ボド・シュタイガー、ローター・マントイフェル、ブリギッテ・クンツの他に、ニナ(ヴォーカル)が参加している。
LA DUSSELDORF「Geld Regiert Die Welt」、ELEKTRIC MUSIC「Crosstalk」、カール・バルトス「Life」、RHEINGOLD「Dreiklangsdimensionen」、ミヒャエル・ローター「Karussell」、KRAFTWERK「Autobahn」、PROPAGANDA「Dr.Mabuse」といったナンバーを、オリジナルよりアッパーでダンサブルなドンツク・ビートで料理。

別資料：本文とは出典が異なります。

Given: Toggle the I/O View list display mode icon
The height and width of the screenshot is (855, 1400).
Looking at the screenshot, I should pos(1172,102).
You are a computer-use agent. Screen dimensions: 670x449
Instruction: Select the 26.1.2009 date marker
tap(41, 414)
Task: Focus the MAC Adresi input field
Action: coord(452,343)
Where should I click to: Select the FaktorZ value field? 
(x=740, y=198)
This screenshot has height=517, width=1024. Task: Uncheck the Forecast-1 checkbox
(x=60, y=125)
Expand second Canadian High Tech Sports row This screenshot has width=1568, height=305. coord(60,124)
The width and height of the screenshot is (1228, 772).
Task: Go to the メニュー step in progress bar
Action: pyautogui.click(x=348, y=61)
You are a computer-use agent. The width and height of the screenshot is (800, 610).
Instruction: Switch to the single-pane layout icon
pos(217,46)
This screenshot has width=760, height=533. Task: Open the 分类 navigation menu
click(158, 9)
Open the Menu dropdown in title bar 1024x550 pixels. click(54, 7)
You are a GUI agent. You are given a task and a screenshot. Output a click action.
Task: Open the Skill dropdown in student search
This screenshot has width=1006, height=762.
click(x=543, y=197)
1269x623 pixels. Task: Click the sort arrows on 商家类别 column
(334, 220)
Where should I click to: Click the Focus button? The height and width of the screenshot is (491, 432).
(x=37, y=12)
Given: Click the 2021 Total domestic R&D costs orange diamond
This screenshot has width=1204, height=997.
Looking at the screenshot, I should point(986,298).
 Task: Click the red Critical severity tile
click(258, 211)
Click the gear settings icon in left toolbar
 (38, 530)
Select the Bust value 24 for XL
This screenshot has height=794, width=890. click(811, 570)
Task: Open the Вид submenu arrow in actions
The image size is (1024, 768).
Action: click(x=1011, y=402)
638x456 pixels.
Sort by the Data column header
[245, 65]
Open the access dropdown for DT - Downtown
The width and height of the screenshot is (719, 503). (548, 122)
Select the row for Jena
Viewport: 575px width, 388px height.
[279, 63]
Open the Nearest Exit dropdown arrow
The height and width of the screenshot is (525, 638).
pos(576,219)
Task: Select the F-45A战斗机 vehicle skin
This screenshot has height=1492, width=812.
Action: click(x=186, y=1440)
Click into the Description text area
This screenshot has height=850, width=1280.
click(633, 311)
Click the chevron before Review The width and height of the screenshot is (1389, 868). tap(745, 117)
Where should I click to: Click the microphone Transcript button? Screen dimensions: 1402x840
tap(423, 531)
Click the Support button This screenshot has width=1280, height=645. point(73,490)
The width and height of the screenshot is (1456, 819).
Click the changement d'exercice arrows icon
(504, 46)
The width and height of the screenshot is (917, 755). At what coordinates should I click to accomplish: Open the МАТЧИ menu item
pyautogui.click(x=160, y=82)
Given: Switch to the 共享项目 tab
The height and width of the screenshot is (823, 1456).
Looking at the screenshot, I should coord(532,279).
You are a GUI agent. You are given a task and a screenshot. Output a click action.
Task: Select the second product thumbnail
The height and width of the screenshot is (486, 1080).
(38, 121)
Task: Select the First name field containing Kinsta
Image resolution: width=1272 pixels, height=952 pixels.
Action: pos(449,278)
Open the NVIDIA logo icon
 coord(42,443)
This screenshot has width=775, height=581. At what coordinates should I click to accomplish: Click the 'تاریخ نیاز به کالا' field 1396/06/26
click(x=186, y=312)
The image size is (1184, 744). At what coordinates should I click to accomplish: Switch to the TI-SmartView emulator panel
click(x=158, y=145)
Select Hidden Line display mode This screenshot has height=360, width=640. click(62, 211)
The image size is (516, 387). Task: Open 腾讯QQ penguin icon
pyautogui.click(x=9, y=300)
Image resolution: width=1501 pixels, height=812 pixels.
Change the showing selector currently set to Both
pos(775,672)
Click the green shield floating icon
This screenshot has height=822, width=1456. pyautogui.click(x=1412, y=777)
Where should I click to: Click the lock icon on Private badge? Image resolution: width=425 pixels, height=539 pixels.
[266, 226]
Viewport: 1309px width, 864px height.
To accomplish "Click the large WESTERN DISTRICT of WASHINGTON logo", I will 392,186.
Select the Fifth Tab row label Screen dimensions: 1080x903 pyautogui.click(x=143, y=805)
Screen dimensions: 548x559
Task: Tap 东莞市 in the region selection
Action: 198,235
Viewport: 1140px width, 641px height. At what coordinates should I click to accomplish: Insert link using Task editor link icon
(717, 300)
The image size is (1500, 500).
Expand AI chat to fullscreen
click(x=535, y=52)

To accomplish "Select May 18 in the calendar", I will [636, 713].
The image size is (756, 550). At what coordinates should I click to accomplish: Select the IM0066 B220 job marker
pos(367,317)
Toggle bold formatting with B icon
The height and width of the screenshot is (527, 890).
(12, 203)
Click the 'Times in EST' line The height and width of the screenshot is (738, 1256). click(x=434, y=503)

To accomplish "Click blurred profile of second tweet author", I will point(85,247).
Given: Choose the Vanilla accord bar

オプティミスティックで開放的なのはやはりというかクラウス・ディンガーに通じる。
「Dr.Mabuse」とか、オリジナルの重厚感がほとんどないね…。
(一方「Autobahn」は30年以上前のオリジナルに較べてかなり音が厚い)
楽しく聴ける&踊れる1枚です。
RHEINGOLD再編はこの1枚きりで終わり。
ボド・シュタイガーは2019年12月4日に70歳で亡くなっている。